Il faudrait, en guise de préambule à toute réflexion sur l’éducation artistique (qu’il s’agisse de transmettre l’art ou d’éduquer à l’art et par l’art), commencer par prendre acte du malaise que peut susciter la visite au musée, et que le désintérêt de beaucoup et notamment des élèves manifeste de façon accrue. Il révèle la perte de sens de l’art ainsi exhibé, perte que ne parvient plus à masquer l’évidence de la fonction éducative de l’art, la croyance en cette fonction sui generis. Déplorer le désintérêt des élèves et du public est une politique de l’autruche.
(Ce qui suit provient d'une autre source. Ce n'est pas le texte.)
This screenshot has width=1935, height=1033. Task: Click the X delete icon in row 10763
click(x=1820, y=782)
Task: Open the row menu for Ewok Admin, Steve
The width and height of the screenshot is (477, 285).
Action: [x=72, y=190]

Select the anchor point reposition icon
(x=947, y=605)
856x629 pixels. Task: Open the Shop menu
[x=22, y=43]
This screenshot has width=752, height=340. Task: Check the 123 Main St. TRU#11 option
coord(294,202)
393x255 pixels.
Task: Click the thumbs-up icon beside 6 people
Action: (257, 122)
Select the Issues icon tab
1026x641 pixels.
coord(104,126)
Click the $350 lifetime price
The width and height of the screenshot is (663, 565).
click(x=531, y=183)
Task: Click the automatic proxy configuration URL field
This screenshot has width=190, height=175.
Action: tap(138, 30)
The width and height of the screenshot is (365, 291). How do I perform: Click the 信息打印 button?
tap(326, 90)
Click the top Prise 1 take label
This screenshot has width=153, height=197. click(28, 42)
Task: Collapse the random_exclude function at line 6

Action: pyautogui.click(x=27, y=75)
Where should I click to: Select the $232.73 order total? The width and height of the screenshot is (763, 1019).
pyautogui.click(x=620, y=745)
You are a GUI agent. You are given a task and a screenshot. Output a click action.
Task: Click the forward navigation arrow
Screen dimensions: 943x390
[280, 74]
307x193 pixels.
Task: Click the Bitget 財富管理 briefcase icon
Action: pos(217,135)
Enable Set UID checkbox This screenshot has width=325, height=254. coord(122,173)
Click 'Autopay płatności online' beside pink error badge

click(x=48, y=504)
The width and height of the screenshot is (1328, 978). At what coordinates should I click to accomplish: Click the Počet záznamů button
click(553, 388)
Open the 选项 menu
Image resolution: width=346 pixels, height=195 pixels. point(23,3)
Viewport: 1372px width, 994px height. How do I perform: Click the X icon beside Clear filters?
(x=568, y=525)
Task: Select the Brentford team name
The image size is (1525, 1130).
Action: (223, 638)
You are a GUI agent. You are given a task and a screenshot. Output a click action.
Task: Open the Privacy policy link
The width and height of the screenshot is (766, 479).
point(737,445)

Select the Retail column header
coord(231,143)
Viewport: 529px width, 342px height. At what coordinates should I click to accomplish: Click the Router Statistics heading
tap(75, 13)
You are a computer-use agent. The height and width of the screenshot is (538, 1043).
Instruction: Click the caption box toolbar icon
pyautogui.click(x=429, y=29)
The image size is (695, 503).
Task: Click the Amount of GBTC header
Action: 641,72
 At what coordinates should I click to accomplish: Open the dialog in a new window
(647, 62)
Il faut plutôt s’aviser que l’évidement du sens est tel, pour un art voué sur des kilomètres de cimaises à sa simple et pure exhibition, qu’il crée un malaise. Et ce malaise (…) est un mal de sens. Il y faut donc des mots. Un savoir postiche à quoi se raccrocher, qui vienne papoter à la place de l’art, réduit, lui, au silence majestueux de l’accrochage. Le savoir solipsiste sur l’art est ainsi, jusque dans ses effets, le corrélat de son « splendide isolement » au musée
(Aboudrar, 2000, p. 29-30).

Ce « splendide isolement » est-il propre au musée ? On peut au contraire penser que le musée des beaux-arts, le musée patrimonial, a valeur de paradigme, et que toute la réflexion à laquelle conduisent les analyses de Bruno-Nassim Aboudrar vaut aussi en matière de musique, et sans doute aussi en matière de théâtre et de littérature.

Retrouver les chemins de l’art qui éduque

Ainsi, l’instruction par l’art est-elle passée d’un « excès » de sens – un grandiose projet de civilisation dont l’universalité est l’horizon, associant la culture et la fondation d’un lien social nouveau, la citoyenneté, mais habité par la tentation de la propagande d’une iconographie monumentale, comme l’a montré la peinture de David – à un déficit de sens, un évidement du sens que masque la certitude, l’évidence jamais interrogée de la fonction éducative de l’art. En conséquence, cette déficience ouvre la fonction éducative de l’art à toutes les instrumentalisations, à tous les détournements, et aujourd’hui à son enrôlement néo-libéral au profit des « compétences » qu’exige des individus l’économie concurrentielle, comme en témoigne l’intérêt que lui manifeste l’OCDE, l’organisation de coopération et de développement économique15.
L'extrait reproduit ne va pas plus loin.